● Description of the task
Among the lines below, copy each one in which "computer" appears.

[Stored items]

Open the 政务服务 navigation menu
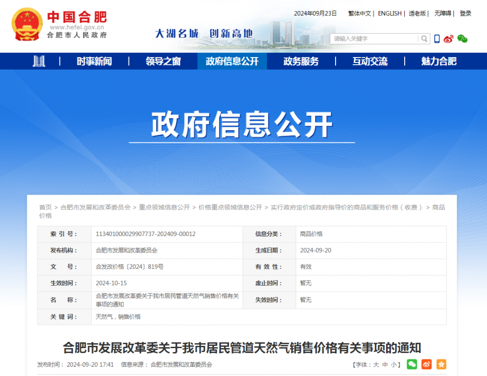(301, 61)

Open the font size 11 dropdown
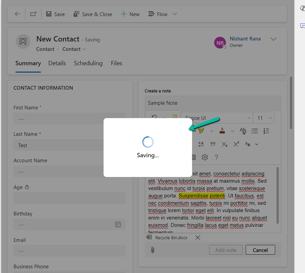pyautogui.click(x=264, y=118)
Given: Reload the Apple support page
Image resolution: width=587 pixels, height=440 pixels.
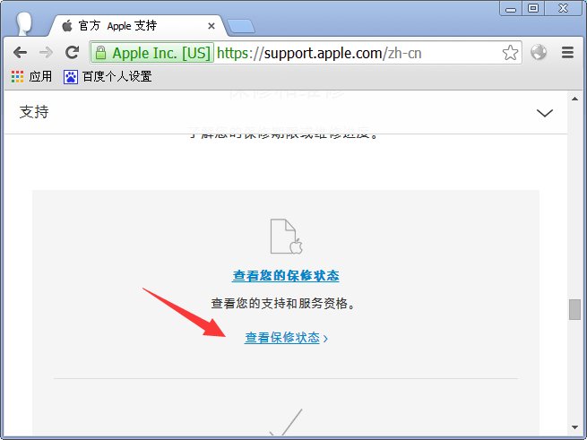Looking at the screenshot, I should click(72, 53).
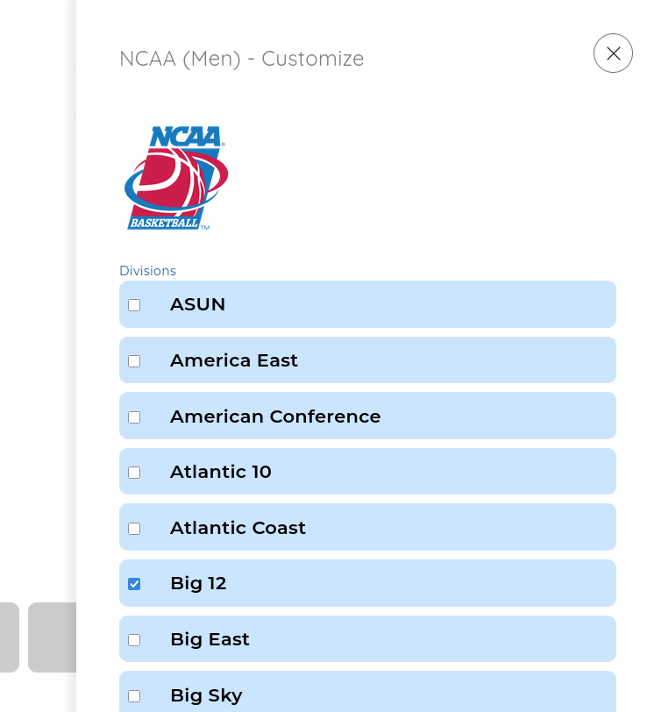Click the America East row label

tap(234, 360)
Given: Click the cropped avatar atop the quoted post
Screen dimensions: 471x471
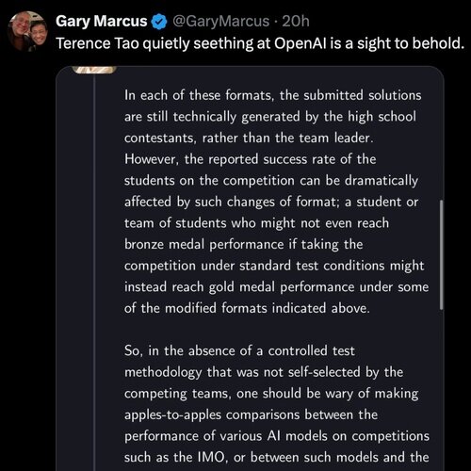Looking at the screenshot, I should [94, 70].
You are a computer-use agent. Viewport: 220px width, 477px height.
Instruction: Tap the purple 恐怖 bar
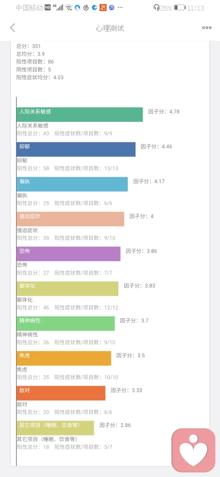click(x=68, y=254)
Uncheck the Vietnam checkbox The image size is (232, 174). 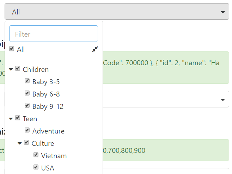click(x=36, y=155)
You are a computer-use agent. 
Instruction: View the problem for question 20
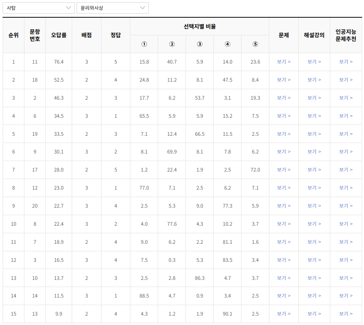point(283,206)
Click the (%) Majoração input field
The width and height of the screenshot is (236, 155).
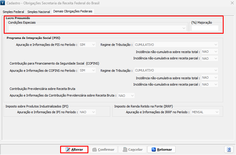(205, 28)
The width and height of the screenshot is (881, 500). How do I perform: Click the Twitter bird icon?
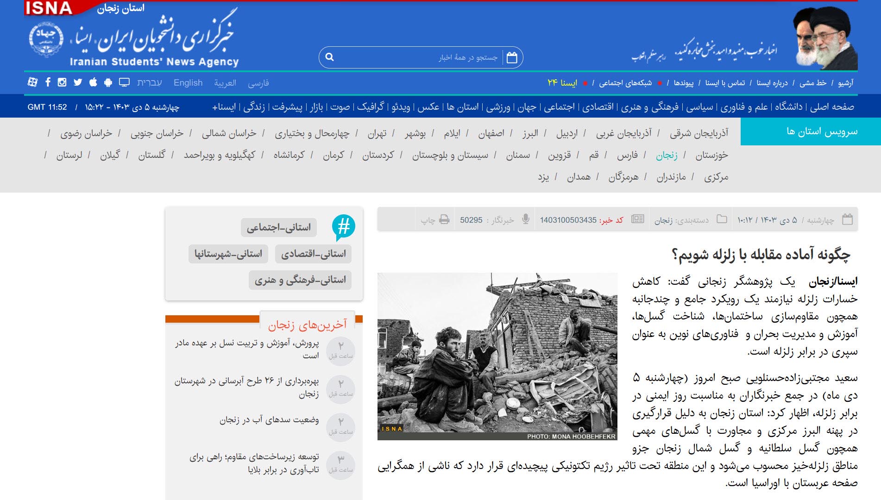click(78, 82)
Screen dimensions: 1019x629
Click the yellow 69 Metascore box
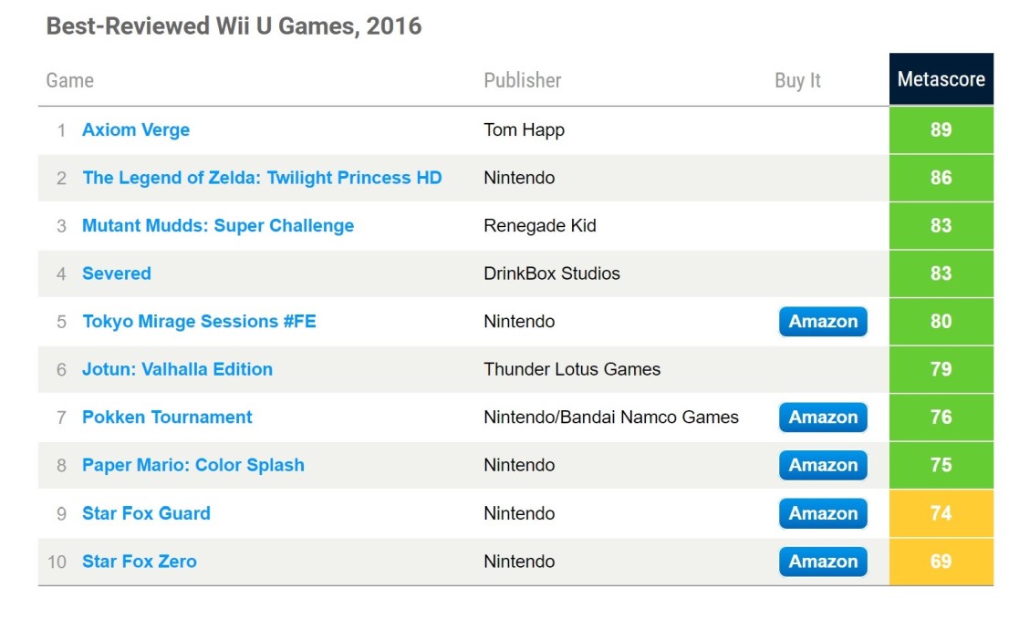coord(941,562)
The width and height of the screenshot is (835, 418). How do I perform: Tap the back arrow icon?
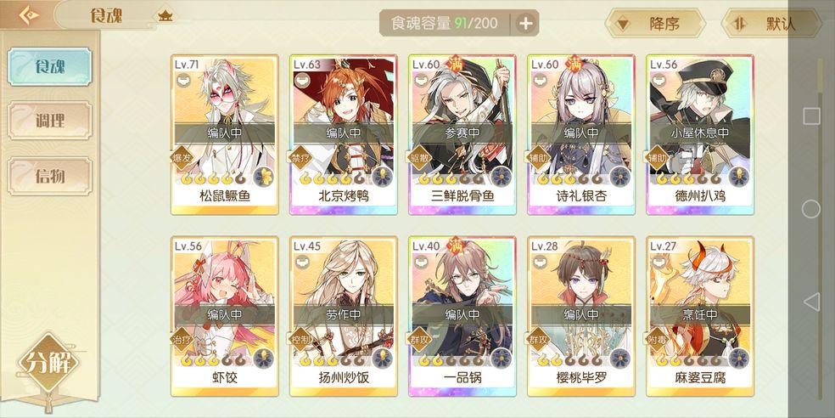[28, 14]
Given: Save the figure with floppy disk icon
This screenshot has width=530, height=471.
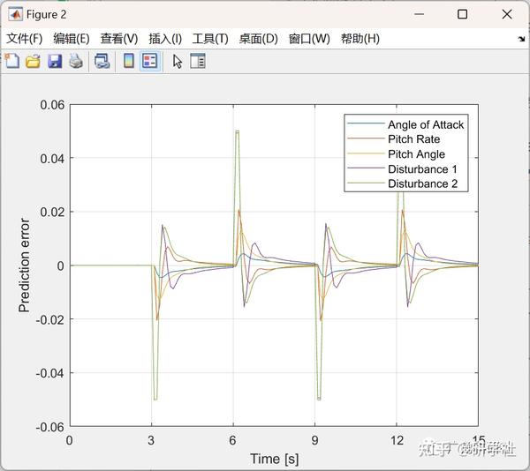Looking at the screenshot, I should tap(55, 62).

● Completed task
You are a computer-use agent. Viewport: 220px width, 477px height.
You are a computer-use agent. 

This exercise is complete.